In Gestalt we are oriented towards a horizontal relationship, developing mutuality, and that includes the client knowing about me, as much as I know about them. This has to be done carefully of course, so that I am not inundating them with information about me, nor inappropriately disclosing more than they are comfortable with, nor doing so for my own needs. This is about enhancing contact and creating the grounds for deepening relationship.
So Marlene made some observations about me, and asked some questions (e.g. about the ring on my necklace). I told her some things about myself, and asked about her as well.
This is more naturalistic than the therapist driving forward with personal questions, where only the client is exposed. It also creates a ground for safety.
I told her the ring was connected to my birthplace, England.
Marlene told me she grew up in the mountains until she was 20, in an isolated place, without running water, or any houses nearby. The environment was completely beautiful, and dangerous - snakes and other wild creatures to contend with. She grew up resourceful, competent and capable.
She expressed this with a gesture of her arms, open wide, and a wonderful sound 'aaaahhh'. This was expansiveness embodied.
She then joined the rest of the world, and wanted to learn to fit in. It was hard for her, as the expectations of being a woman were that she was coy, delicate, and femmine in that sense. Her fearlessness didn't really fit into that.
Nevertheless, she wanted to learn to fit in, to be part of society, to discover a different sense of herself as a woman.
In her marriage she found ways to do this. She was very conscious about playing a role, being dutiful (as a choice) towards her in laws, and constraining her expansiveness.

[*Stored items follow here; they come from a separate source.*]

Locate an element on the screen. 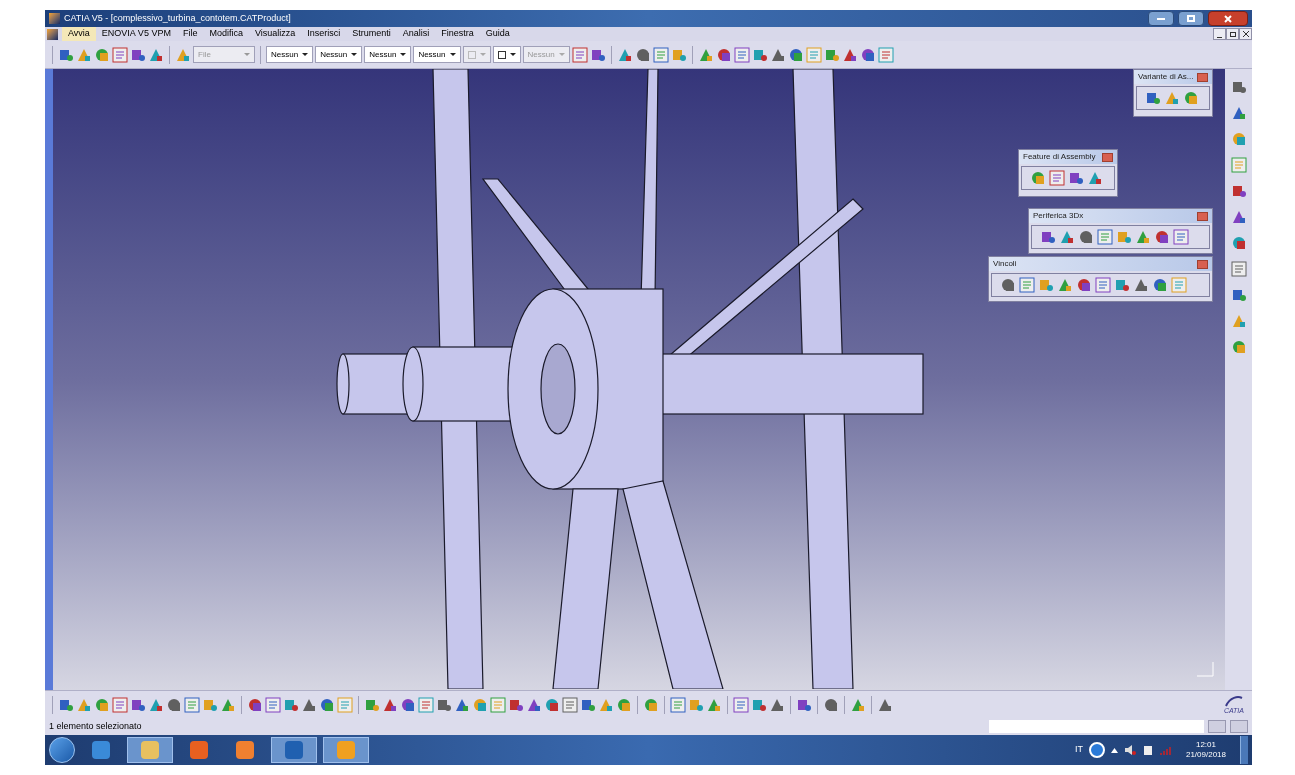 Image resolution: width=1295 pixels, height=775 pixels. taskbar-button is located at coordinates (294, 750).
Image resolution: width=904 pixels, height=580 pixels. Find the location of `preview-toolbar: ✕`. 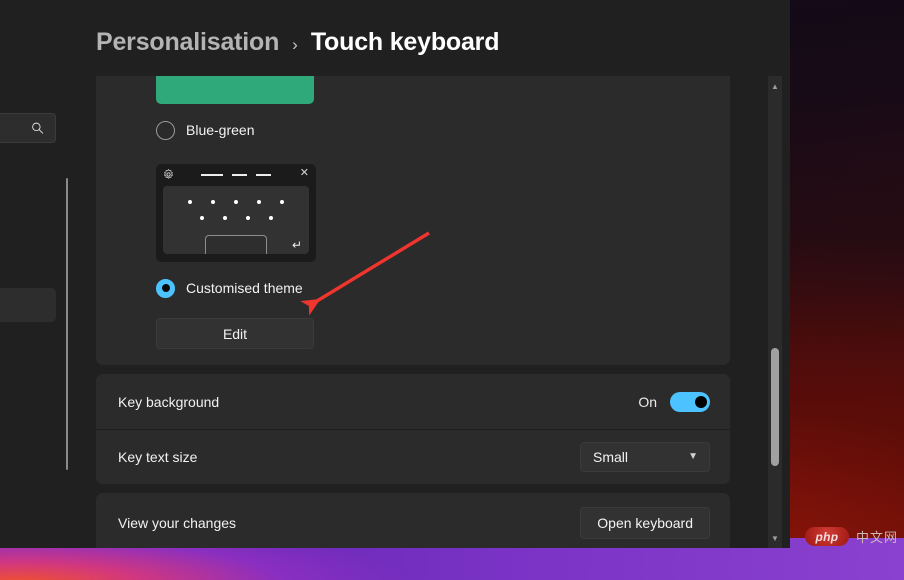

preview-toolbar: ✕ is located at coordinates (236, 175).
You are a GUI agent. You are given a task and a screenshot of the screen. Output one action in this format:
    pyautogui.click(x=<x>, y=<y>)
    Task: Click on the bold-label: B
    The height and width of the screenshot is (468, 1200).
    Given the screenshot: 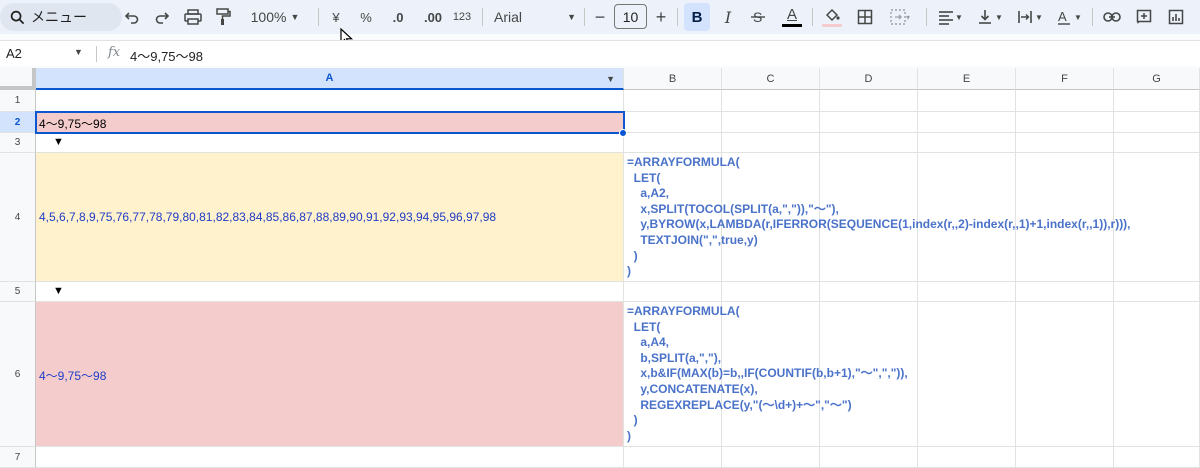 What is the action you would take?
    pyautogui.click(x=697, y=17)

I asked her for what that gesture was. She made a small circle with her hands, moving towards each other, and a sound 'ooohh', with the cadence going down.
I asked how she felt. She said, patient.
This is not strictly a feeling, but indicates a state of being. A chosen state for her.
This was important to acknowledge, because of its importance to her. And at the same time, I was also interested in her as a person inside her dutifulness and patience. But this was not something she was ready to reveal to me.
So I said - 'when I see your gesture of expansiveness, I feel excitement. When I see your gesture of fitting in, I feel sad'.
This is not a commentary on her. Its a genuine statement of me, as a separate being. She may not feel sad, but I do - thats about my values, which may be different to hers. This is also contact.
In Gestalt contact is about meeting, often at difference, as well as the joining of similarity.
I asked Marlene her experience in the present. She said 'clarified'. There was a lightness about her manner.
She experienced being seen, and met in these places. Just as she was. Further exploration and sessions could unpack much of this, both the context, as well as the experience. But for now, this was a powerful meeting.
In Gestalt we are less about trying to do something, trying to get somewhere, and more about being present with what is, with the person as they are. In this place, healing can take place, and new possibilities can open up, of their own accord. This we call the Paradoxical Theory of Change.